Take a second, relax, and breathe.
How often do you really get to do that, nowadays? Obviously, that answer is different for everyone, but when it comes to the cinema—well, most wide-release movies don’t give you that opportunity. The plot needs to push forward, the characters need to have arcs, the lighting needs to hide the shadows, the writing needs to be sharp but realistic, the action needs to be tense and riveting—and damn it all if you don’t have some symbolism in there. All of those things are important, but they also allow for a highly rewarding contrast: the quiet, calm movies that aren’t afraid to leave some breathing room amid all of the creative work. Jim Jarmusch’s Stranger than Paradise has become a poster child for this style.

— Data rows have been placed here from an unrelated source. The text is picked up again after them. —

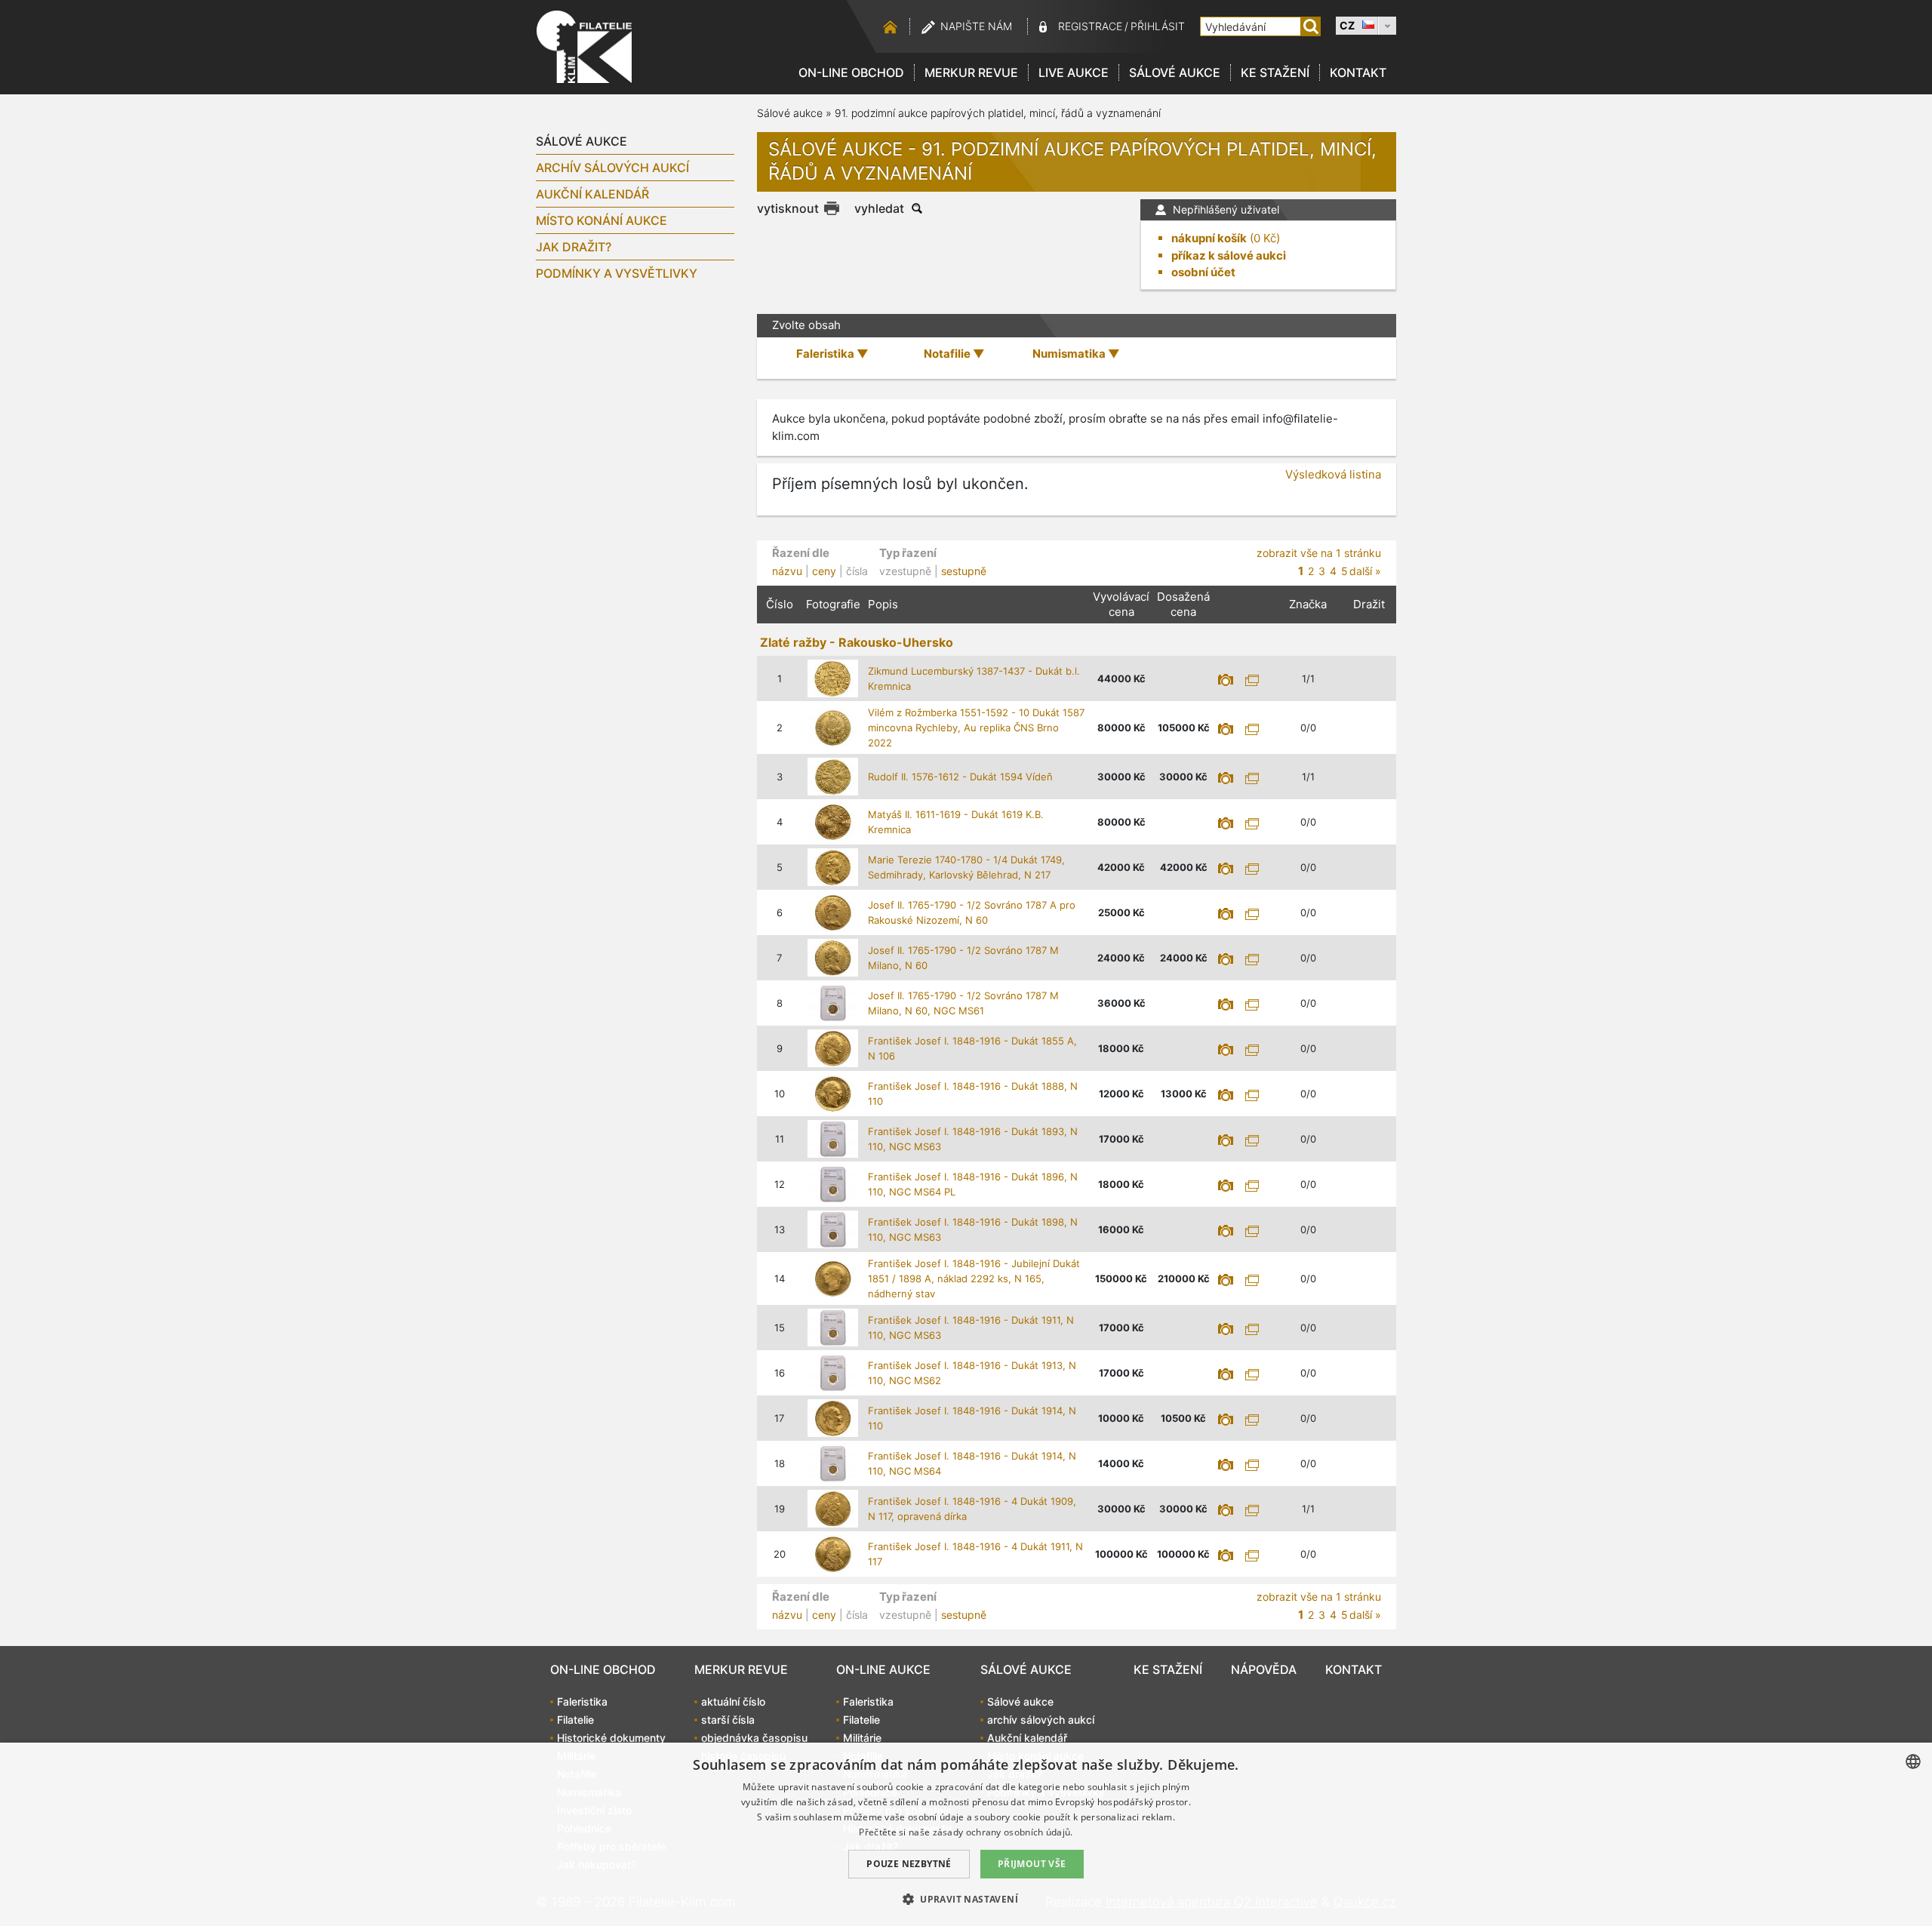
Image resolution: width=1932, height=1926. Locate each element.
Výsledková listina (1333, 474)
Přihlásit (1158, 26)
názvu (787, 571)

Ida, the newest film by Pawel Pawlikowski, is of that ilk. The story follows Anna (Agata Trzebuchowska), who is about to become a nun when she learns of a surviving family member, an aunt named Wanda (Agata Kulesza). She must visit Wanda before taking her vows, and is surprised to learn that she is Jewish. The discoveries about her parents and herself make her question the path she is on, as she and Wanda find that both of their lives might benefit from an alternate perspective.

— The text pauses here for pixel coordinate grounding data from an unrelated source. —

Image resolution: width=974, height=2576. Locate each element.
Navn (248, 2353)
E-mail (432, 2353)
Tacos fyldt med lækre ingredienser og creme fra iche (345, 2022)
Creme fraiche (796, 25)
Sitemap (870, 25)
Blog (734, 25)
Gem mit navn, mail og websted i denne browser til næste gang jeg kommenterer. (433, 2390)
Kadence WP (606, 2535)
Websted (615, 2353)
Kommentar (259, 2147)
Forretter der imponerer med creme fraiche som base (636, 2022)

The film does not push the plot much beyond that; in fact, my description might make it sound more active than it actually is. Ida is much more concerned with letting its characters grow and react to situations, and the result is a story that gives us a nuanced picture of two different but equally relatable characters. In contrast to Locke, which is another recent, intimate portrayal of an eponymous character, Ida does not have a driving pulse, but instead a meditative breathing pattern.
The result is refreshing. Cinema can be many things, but one that I find particularly enchanting the ability to intimately sketch out a character. Because Ida is content to develop at a relaxed pace, it allows for this facet of the silver screen in a way that we don’t often get to see. Of course, there is more to its successes than uniqueness: it’s also adept at revealing the characters’ inner machinations through dialogue and actions of habit. Wanda’s movements are looser, but her words carry weight, which shows her self-confidence and previous career as a judge. This contrasts Anna’s quiet disposition, but also reveals her curiosity with lingering, contemplative glances. The decisions made by the director and actors are very careful, and create a careful film as a result.
That being said, there are also some weaknesses that are typical of lesser art cinema. Namely, the cinematographers—Lukasz Zal and Ryszard Lenczewski—like to use the powerful shot composition where the characters are in the bottom eighth or so of the screen. The result is a setting that shares focus with the protagonists, and reminds us of the effects of their environment, and that they are reacting to the world around them. However, this shot structure is used so many times as to render it impotent, and it thus becomes distracting due to overuse. Repeated cleverness becomes laziness.
Further, the interactions between Anna and Wanda do border on stereotypical from time to time. Wanda is the enlightened, independent woman, while Anna is sheltered and hasn’t seen the world. We know that, at some point, Anna will question her certainty about becoming a nun, and the way it plays out is obvious about twenty minutes into the film. That being said, this is not massively crippling, as the plot is not as essential as the characters, and we do learn more about Anna as a result.
Ida knows what kind of film it wants to be, and sets out to do so with nearly invariable success. I am not enchanted by it, but I respect its place in the vast world of cinema, and moreover I respect the work that went into it. If you want to catch a movie that does not cater to expectations, then you will be satisfied. If not—well, keep an eye out for these movies so that you get the chance to take a second and breathe in this massive cinematic landscape.